If it's something more complex (i.e. where you have other resolvers
querying you and need to present different views to these based on IP
address etc) then yes you will need two separate authoritative servers
(or you could keep using BIND for this job of course).

Reply | Threaded
Open this post in threaded view
|

Re: Dual-NSD setup management

Bryan Irvine
Additionally to all this good advice, you can create multiple loopback
interfaces if you did want to use divert-to. 'ifconfig create lo1' then you
don't need to use weird ports to accomplish things.

On Wed, May 27, 2015 at 4:06 AM, Stuart Henderson <[hidden email]>
wrote:

> On 2015-05-26, Felipe Scarel <[hidden email]> wrote:
> > after reading some documentation on the NSD manpage and online, it
> > seems there's no support for views as offered with BIND. I've gathered
> > that the general suggestion is to run two separate instances (running
> > on 127.0.0.1, for example), and divert traffic from pf depending on
> > the connecting source-address.
>
> What are you using views *for*?
>
> If it's to present some internal-only hosts to a trusted network that
> is also using you as a resolver, just use local-data entries in unbound
> for internal use, and run NSD facing external hosts. Simple setup and
> fairly easy to use.
>
> If it's something more complex (i.e. where you have other resolvers
> querying you and need to present different views to these based on IP
> address etc) then yes you will need two separate authoritative servers
> (or you could keep using BIND for this job of course).

Reply | Threaded
Open this post in threaded view
|

Re: Dual-NSD setup management

Felipe Scarel
Thanks for the input Stuart and Bryan, I think the dual-authoritative
setup might indeed be overkill.
I'll look into unbound local-data options, hadn't considered that.

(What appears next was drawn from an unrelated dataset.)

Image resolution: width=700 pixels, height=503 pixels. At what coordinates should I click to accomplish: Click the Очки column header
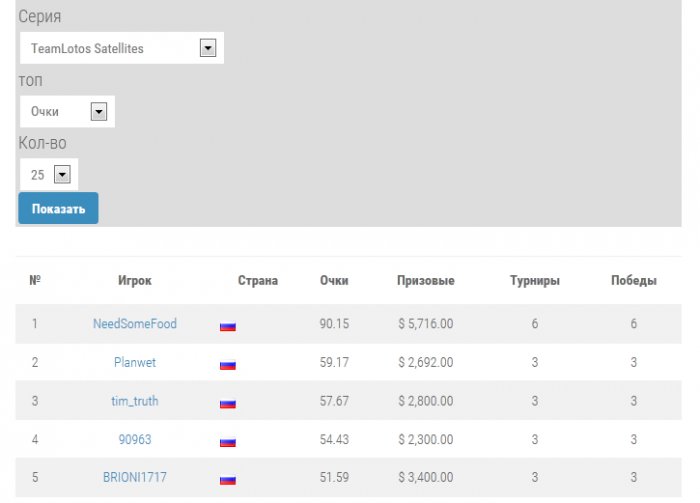pyautogui.click(x=334, y=281)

On Wed, May 27, 2015 at 3:10 PM, Bryan Irvine <[hidden email]> wrote:

> Additionally to all this good advice, you can create multiple loopback
> interfaces if you did want to use divert-to. 'ifconfig create lo1' then you
> don't need to use weird ports to accomplish things.
>
> On Wed, May 27, 2015 at 4:06 AM, Stuart Henderson <[hidden email]>
> wrote:
>
>> On 2015-05-26, Felipe Scarel <[hidden email]> wrote:
>> > after reading some documentation on the NSD manpage and online, it
>> > seems there's no support for views as offered with BIND. I've gathered
>> > that the general suggestion is to run two separate instances (running
>> > on 127.0.0.1, for example), and divert traffic from pf depending on
>> > the connecting source-address.
>>
>> What are you using views *for*?
>>
>> If it's to present some internal-only hosts to a trusted network that
>> is also using you as a resolver, just use local-data entries in unbound
>> for internal use, and run NSD facing external hosts. Simple setup and
>> fairly easy to use.
>>
>> If it's something more complex (i.e. where you have other resolvers
>> querying you and need to present different views to these based on IP
>> address etc) then yes you will need two separate authoritative servers
>> (or you could keep using BIND for this job of course).